Estes são os muros do México, da Palestina, do Saara Ocidental e do Haiti. Ou melhor, deveriam ser chamados de muros dos Estados Unidos, de Israel, da Espanhol e da República Dominicana, já que estes países são os “construtores” e os outros são os reclusos.
Os muros não são coisas da Guerra Fria nem lembranças ruins do passado. O mundo está cheio deles. Atrás de cada um, há uma história infame, e a América Latina e o Caribe não são uma exceção.
Uma ilha dividida
Antes de cada muro, de cada operação de cercamento, existe uma história de invasão, subjugação e conquista. Por isso é que a maioria dos muros foi construída por metrópoles e impérios em suas colônias e seus territórios de conquista. Esse é o caso de todos os exemplos mencionados anteriormente, exceto um: o muro, ainda inconcluso, que pretende dividir em dois a ilha La Española, no coração do Caribe.
Trata-se, nesse caso, de um muro entre dois países pobres e periféricos, como a maioria das nações latino-americanas e caribenhas, mas também profundamente interdependentes. E em uma fronteira como a dominicana-haitiana sempre houve, historicamente, trocas biculturais, birreligiosas, bilinguísticas e binacionais, como apresentam diversos estudos históricos.
Do lado haitiano, há católicos, protestantes e praticantes de vodu. Do lado dominicano, também. Do lado de cá se fala creole. Do lado de lá também, assim como espanhol, francês e inglês, entre tantas outras línguas. Deste lado, a cultura é camponesa, popular e fronteiriça. Daquele lado também. Deste lado, há uma elite chauvinista que busca inimigos imaginários e bodes expiatórios. Passando a fronteira também.

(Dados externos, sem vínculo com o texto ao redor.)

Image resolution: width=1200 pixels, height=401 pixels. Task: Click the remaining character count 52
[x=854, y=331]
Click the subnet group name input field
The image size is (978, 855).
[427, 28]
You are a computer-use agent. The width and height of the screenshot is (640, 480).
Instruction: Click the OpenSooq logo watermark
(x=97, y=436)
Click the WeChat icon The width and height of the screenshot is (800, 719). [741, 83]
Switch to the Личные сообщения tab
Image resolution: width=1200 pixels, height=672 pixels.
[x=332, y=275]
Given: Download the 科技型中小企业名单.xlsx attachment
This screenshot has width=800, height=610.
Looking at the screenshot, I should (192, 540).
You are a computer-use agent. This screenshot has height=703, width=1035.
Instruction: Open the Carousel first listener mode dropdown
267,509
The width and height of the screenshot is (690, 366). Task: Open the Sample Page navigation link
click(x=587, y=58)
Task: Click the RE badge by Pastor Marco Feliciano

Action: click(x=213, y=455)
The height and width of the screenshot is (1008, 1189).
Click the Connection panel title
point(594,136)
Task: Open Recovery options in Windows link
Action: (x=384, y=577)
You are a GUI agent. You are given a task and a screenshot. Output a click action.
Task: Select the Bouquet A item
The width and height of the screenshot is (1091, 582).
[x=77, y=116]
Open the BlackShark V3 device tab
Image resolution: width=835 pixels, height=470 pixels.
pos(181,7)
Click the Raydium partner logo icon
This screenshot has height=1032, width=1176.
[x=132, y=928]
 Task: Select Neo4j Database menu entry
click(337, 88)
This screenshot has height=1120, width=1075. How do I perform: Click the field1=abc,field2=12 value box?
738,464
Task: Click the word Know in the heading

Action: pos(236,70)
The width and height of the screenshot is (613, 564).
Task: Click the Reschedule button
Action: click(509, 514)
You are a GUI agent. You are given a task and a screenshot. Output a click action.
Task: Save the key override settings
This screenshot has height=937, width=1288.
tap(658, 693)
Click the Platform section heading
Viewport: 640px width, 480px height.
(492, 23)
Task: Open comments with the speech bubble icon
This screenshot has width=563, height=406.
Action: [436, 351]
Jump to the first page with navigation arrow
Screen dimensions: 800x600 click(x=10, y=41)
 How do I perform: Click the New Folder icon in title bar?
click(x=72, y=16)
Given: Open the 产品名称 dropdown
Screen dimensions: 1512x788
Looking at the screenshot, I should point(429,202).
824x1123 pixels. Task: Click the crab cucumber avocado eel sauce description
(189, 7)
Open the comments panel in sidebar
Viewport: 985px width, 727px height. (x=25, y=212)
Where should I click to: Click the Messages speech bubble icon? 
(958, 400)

A razão por trás do muro não é tudo o que ele separa, diferencia e divide entre esses povos abençoados – ou condenados – a habitar uma mesma ilha, mas sim que suas motivações profundas tem a ver como tudo o que os equipara, assemelha e cria irmandade.
O projeto
O ministro de Relações Exteriores da República Dominicana, Roberto Álvarez, anunciou que o país avança na construção de uma “cerca perimetral” que abarcará 190 dos 391 quilômetros da fronteira que divide o seu país com o Haiti.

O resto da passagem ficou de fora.